L’époque déplaît à Sollers. Elle vidange les sensations pour plagier le corps, fixe son tempo. Elle verse dans l’annihilation totalisante. Le monde est un canard sans tête, un véhicule flou lancé à grande vitesse : « C’est comment qu’on freine ?« , paniquaient Gainsbourg et Bashung. Mais Sollers n’est pas un pessimiste. Le « Tout ça va mal finir » n’est pas son truc. Il ne fait pas dans la propagande eschatologique. Le rebond est à la portée de celui qui interpole le corps (couleurs, odeurs, saveurs, sons, textures), et le Temps (cycles, éclosions, retour de la vie, sexualité, amour), c’est complexe, mais cela tient en un paragraphe qui brandit le génie des correspondances : « J’essaie de voir, ou plutôt d’écouter et de respirer, le jardin où je suis. Après le printemps des pâquerettes, des giroflées, des roses, des mimosas et des lilas, c’est l’été des lavaters ( explosifs ), et puis de nouveaux des roses, des cannas, des géraniums, de la sauge (pointue et discrète), de la lavande (merveille des narines), des fleurs d’acacias blanches ou roses, des lilas d’Espagne, des roses trémières, du solanum, des lauriers rouges ou roses, des marguerites, des églantines, des bignonias, des althaeas. Un arbre mimosa est toujours là, les rosiers sont en train de revenir, rouges, blancs, roses, crème (bonjour Ronsard), des dizaines de papillons blancs flottent, se posent, butinent en même temps que les bourdons. Le verbe butiner (butin, lutiner) se profile en miel sur fond de néant. Un peu de musique ? Mais oui, Chérubin, dans Les Noces de Figaro, papillon d’amour, farfallone amoroso, Mozart lui-même avant qu’il devienne Don Juan. Et puis non, silence, ce silence-là, au bord de l’océan, un silence aux couleurs épanouies et vives. »
Bonne nouvelle, le messie Sollers vous aura prévenu : la phase de vulgarité actuelle, comme disait Baudelaire, est dépassable. Car joue, là-bas, inaudible pour beaucoup, illuminante pour peu, la basse continue de la renaissance. Paroles d’Evangile : avec La Guerre du goût, et Eloge de l’infini, cela fait trois. Le quatrième est tapi en Sollers, et attend comme L’Espoir malrucien chanté par Ferré : « Nous avons désormais quelque chose de nouveau à dire sur le temps. Et si nous avons quelque chose d’autre à dire sur le temps, il s’ensuit que l’histoire, loin d’être finie, s’ouvre au contraire de façon infinie, et que nous pouvons la considérer, la vivre ou la revivre au présent telle qu’elle n’a jamais été envisagée« , augurait-il déjà dans Eloge de l’infini.

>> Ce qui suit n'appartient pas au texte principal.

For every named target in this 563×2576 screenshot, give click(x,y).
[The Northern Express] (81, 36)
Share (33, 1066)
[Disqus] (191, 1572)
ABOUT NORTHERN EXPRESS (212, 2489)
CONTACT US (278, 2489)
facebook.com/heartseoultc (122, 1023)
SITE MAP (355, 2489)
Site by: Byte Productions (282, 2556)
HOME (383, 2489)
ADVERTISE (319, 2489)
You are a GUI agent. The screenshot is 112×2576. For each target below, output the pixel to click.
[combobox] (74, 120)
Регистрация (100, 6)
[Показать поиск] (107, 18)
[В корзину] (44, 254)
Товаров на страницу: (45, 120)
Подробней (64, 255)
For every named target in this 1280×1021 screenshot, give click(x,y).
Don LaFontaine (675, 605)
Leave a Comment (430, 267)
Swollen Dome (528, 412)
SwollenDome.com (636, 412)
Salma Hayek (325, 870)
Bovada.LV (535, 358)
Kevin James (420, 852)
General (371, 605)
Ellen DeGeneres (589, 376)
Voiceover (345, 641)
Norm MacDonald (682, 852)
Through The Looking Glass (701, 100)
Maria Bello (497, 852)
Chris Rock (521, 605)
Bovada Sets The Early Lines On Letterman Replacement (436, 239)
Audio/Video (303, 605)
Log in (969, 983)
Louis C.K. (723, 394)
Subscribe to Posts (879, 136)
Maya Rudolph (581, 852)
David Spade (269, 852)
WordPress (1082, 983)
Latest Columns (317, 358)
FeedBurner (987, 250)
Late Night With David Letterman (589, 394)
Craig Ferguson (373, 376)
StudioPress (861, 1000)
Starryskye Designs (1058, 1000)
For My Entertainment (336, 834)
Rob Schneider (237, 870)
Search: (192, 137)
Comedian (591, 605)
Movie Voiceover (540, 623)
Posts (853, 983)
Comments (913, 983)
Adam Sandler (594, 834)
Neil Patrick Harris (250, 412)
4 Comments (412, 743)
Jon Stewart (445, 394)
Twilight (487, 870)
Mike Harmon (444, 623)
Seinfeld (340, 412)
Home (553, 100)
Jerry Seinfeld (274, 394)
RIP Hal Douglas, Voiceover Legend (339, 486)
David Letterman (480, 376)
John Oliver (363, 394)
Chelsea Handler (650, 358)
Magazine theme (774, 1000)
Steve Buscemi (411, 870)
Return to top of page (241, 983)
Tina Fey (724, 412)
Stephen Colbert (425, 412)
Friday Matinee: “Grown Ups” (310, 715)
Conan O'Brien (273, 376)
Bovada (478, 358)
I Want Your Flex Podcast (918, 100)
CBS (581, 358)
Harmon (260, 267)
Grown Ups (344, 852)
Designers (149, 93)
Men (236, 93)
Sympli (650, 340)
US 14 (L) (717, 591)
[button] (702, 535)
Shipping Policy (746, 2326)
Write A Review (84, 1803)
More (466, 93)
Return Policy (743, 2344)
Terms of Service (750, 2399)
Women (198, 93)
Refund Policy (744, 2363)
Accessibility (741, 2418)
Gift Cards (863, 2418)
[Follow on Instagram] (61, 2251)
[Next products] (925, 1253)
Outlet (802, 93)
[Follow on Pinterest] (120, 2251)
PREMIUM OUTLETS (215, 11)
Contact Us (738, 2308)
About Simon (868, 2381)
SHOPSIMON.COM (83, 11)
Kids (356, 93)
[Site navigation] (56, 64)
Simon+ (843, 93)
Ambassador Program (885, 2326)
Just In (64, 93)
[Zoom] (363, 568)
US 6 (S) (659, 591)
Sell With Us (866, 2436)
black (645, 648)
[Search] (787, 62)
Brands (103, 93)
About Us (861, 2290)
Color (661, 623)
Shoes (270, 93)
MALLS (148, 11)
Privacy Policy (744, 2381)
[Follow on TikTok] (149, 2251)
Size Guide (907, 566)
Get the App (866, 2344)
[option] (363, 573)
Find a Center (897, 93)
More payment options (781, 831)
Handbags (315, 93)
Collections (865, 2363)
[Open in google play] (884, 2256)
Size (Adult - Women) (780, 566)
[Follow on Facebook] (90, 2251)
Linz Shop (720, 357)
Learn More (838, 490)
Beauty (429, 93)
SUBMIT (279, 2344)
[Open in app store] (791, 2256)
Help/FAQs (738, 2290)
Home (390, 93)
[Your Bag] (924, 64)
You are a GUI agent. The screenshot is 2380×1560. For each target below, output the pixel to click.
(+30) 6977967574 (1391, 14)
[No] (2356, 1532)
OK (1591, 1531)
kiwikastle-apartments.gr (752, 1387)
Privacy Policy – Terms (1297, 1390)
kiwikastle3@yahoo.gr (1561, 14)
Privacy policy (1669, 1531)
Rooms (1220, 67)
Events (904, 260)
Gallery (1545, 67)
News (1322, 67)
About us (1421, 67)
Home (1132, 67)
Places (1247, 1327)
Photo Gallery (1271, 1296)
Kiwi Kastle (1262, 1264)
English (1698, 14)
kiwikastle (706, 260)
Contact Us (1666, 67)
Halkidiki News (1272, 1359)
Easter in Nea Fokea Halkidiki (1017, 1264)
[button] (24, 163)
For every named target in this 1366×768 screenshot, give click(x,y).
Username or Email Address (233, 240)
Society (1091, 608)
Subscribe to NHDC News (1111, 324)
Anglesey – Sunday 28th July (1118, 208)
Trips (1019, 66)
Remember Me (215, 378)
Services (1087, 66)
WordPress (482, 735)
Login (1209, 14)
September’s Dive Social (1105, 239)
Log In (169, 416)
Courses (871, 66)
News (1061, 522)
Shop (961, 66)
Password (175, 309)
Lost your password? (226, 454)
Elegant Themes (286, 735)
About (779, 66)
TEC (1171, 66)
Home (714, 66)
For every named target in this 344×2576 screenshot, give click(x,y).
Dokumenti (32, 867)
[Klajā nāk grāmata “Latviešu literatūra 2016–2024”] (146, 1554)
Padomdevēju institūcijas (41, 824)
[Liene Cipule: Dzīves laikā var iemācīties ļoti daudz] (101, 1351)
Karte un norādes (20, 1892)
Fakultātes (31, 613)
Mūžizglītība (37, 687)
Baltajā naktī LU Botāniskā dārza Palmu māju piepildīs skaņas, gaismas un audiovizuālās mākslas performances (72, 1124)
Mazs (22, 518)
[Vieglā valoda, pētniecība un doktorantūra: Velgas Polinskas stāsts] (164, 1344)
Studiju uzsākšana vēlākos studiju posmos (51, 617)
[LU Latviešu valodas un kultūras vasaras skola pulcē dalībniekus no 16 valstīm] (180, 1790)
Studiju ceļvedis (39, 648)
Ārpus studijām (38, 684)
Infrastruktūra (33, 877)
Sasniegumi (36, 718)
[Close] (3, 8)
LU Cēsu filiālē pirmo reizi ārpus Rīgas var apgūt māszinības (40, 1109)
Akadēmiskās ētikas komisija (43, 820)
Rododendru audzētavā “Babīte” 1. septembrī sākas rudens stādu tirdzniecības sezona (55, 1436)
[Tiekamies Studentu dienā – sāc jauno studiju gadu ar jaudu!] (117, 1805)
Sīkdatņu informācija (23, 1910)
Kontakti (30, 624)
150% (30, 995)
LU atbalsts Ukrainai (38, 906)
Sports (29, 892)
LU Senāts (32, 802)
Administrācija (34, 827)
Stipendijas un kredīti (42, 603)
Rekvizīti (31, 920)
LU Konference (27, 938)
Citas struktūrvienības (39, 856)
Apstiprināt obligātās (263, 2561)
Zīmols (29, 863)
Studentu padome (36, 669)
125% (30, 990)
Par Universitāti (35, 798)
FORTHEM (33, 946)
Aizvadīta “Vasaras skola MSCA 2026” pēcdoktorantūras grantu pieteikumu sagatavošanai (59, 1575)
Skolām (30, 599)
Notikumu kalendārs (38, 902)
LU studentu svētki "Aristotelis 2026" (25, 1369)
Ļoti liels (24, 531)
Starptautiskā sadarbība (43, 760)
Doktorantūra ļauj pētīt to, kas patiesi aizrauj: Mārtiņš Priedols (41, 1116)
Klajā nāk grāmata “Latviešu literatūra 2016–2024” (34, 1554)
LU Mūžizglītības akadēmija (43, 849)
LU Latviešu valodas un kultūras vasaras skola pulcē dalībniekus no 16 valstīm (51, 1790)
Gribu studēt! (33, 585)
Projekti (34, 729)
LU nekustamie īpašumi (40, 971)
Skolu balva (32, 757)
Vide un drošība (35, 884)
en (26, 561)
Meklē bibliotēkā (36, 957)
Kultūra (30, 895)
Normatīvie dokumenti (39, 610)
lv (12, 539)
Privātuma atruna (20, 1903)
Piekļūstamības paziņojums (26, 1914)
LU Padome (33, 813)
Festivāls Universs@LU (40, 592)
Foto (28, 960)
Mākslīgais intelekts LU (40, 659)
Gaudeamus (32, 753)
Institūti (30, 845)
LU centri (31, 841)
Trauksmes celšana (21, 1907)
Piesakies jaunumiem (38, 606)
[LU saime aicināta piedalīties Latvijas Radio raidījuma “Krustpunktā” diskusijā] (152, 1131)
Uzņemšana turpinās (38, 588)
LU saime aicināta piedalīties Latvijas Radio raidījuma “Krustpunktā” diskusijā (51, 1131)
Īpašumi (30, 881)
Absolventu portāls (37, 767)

Ces phrases parfaites sont publiées, accessibles. Gratuites, même. À lire les réactions hasardeuses, les réflexions plaquées, les approximations critiques à propos de Sollers, l’on est en droit de se demander : mais qui le lit vraiment ? Lui-même se pose la question sur Platon, Heidegger, Joyce, Mallarmé, Rimbaud. Un jour, au terme - espérons-le, a minima - de cent ans d’une curieuse solitude, Sollers ne sera plus, comme eux. Son corps aura fait son temps. Mais il aura eu raison, comme eux : son verbe raisonnera encore dans les corps des temps d’alors. Tout le reste est littérature.